Di sisi lain, kata dia, di situasi nyata, pemerintah dihadapkan pada kesenjangan antara kondisi kekuatan faktual dengan kebutuhan penambahan dan peremajaan alutsista, termasuk untuk meningkatkan kemampuan pemeliharaan alutsista yang sudah ada. Namun, ia melihat pengadaan renstra kali ini berupaya tidak hanya mengejar target capaian, melainkan menghindari risiko insiden kecelakaan.
“Pembangunan sektor pertahanan itu ibarat lari marathon dan estafet sekaligus. Dia butuh proyeksi jangka panjang, butuh penahapan, juga butuh perencanaan yang komprehensif, berkelanjutan serta didasarkan pada skala prioritas yang jelas dan terukur. Termasuk juga soal dari mana duitnya," kata Fahmi.

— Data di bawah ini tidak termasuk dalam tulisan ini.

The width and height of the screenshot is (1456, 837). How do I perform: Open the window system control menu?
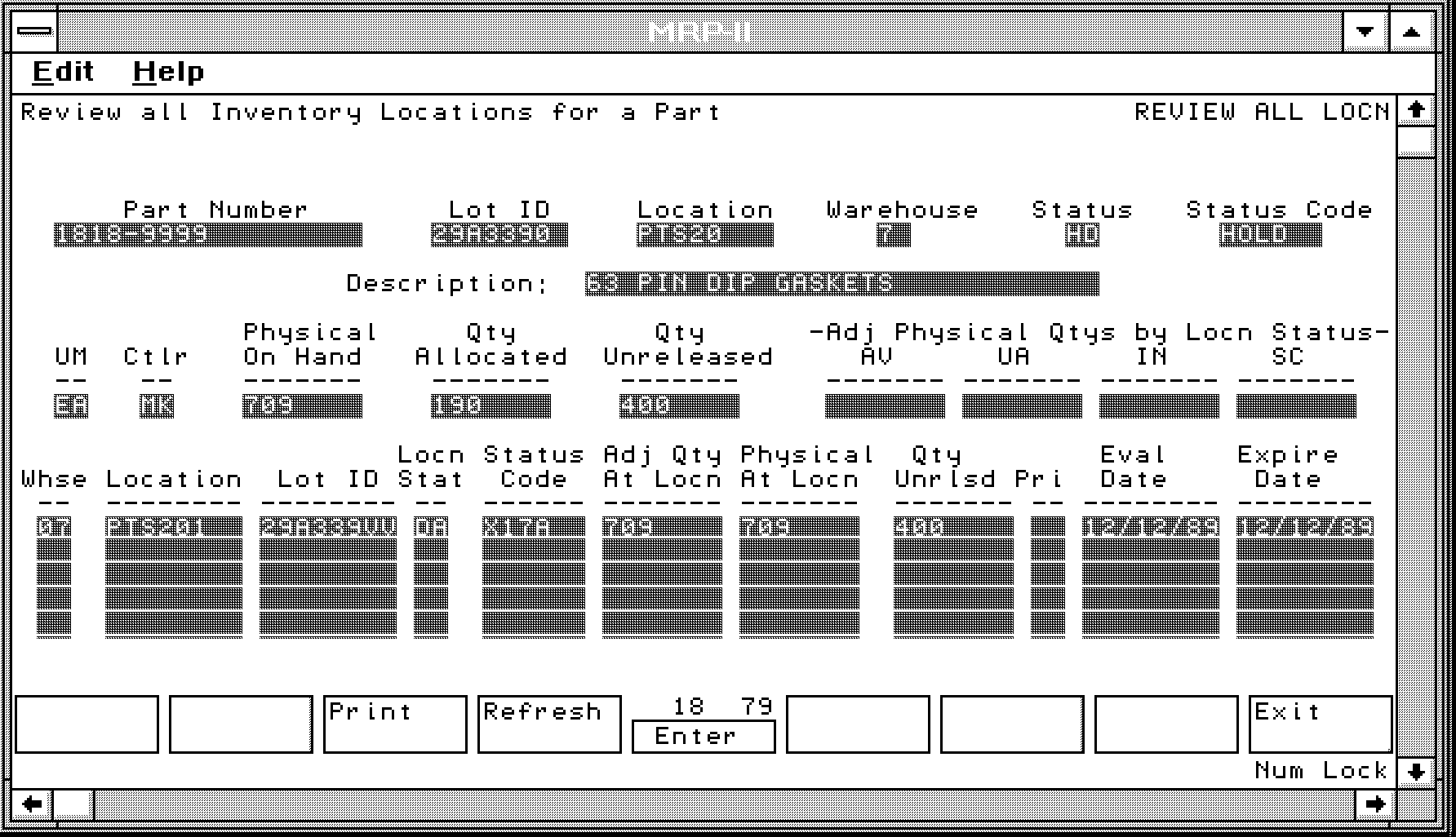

Karena itu, kata Fahmi, visi-misi capres itu harus tetap berpijak pada apa yang telah dilakukan dan dicapai sebelumnya. “Agar kemudian ketika pengelola pemerintahan berganti dan orientasi kebijakan sektor pertahanan harus mengalami penyesuaian, mestinya arah pembangunan kekuatan pertahanan tak boleh mengalami perubahan yang drastis tanpa kejelasan,” kata dia.
Fahmi juga ikut menyoroti soal pembelian alutsista dengan utang yang dikritik Cak Imin. Fahmi mengingatkan pada pasangan AMIN bahwa perang harus diasumsikan selalu terjadi. Oleh karena itu, upaya pembangunan postur pertahanan ideal perlu bertumpu pada pemenuhan standar efek deteren, menuntut terwujudnya modernisasi alutsista, serta pengembangan dan pemanfaatan potensi sumber daya nasional secara efektif dan efisien.
“Kita juga membutuhkan postur pertahanan yang kokoh untuk mengantisipasi adanya eskalasi ancaman, termasuk antisipasi terhadap bentuk peperangan di masa depan yang cenderung nonkonvensional dan ditandai dengan kaburnya garis antara perang dan politik, kombatan dan warga sipil, di mana salah satu partisipan utamanya bukanlah negara, melainkan aktor non-negara," kata Fahmi.
Di sisi lain, paslon nomor urut 3 juga menyampaikan penguatan industri dalam negeri dan penguatan kelautan daripada utang. Ia menilai sistem tersebut masih tergolong naif karena lupa proses akuisisi alutsista secara impor dan selalu menggunakan pendekatan skema pinjaman luar negeri, bahkan kadangkala imbal dagang.
“Idealnya tentu tidak berutang, tapi pembangunan kekuatan pertahanan tidak mungkin diabaikan. Kesenjangan antara kondisi faktual dan kebutuhan harus diatasi, celah rawan, kerentanan pertahanan harus diatasi, risiko insiden karena penggunaan alutsista tua, using, dan kurang terpelihara harus dihindari,” kata Fahmi.